> _Problem to solve_
Wherever a line of the listing holds the string "near", copy that line.

Study material Block Start

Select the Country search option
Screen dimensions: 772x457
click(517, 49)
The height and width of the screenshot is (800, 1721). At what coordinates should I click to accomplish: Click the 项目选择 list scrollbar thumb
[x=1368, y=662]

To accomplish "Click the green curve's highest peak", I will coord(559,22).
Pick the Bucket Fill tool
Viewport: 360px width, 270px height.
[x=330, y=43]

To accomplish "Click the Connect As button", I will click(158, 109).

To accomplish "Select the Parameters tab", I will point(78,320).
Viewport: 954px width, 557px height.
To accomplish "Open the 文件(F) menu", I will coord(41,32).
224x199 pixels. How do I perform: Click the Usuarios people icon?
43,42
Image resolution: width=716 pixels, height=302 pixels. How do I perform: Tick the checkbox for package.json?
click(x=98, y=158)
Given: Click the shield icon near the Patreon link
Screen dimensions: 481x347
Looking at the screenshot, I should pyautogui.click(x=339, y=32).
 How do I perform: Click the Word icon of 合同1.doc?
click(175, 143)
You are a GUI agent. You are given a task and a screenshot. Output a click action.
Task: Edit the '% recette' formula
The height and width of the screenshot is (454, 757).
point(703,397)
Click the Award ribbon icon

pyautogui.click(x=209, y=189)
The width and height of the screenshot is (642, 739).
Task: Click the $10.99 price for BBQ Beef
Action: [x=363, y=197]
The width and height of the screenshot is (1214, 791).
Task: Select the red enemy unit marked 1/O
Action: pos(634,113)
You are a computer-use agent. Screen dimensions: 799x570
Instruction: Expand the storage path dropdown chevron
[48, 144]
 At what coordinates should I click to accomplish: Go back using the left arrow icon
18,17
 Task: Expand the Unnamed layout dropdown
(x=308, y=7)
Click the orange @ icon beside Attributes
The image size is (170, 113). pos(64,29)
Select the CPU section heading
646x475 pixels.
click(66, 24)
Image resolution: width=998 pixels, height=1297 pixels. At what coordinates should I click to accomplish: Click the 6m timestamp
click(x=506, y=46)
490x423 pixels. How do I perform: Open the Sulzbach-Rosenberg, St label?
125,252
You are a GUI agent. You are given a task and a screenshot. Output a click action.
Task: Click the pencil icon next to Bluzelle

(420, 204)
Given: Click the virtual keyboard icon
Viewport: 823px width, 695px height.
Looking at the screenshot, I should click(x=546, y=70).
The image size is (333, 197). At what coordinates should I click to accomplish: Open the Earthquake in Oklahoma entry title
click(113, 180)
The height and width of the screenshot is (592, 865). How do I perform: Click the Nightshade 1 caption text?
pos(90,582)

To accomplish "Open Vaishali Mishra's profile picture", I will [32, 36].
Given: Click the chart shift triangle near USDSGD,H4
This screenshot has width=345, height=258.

Study material Block End

> _Answer section_
Given: Click the shield icon near the Patreon link
Given: Click the chart shift triangle near USDSGD,H4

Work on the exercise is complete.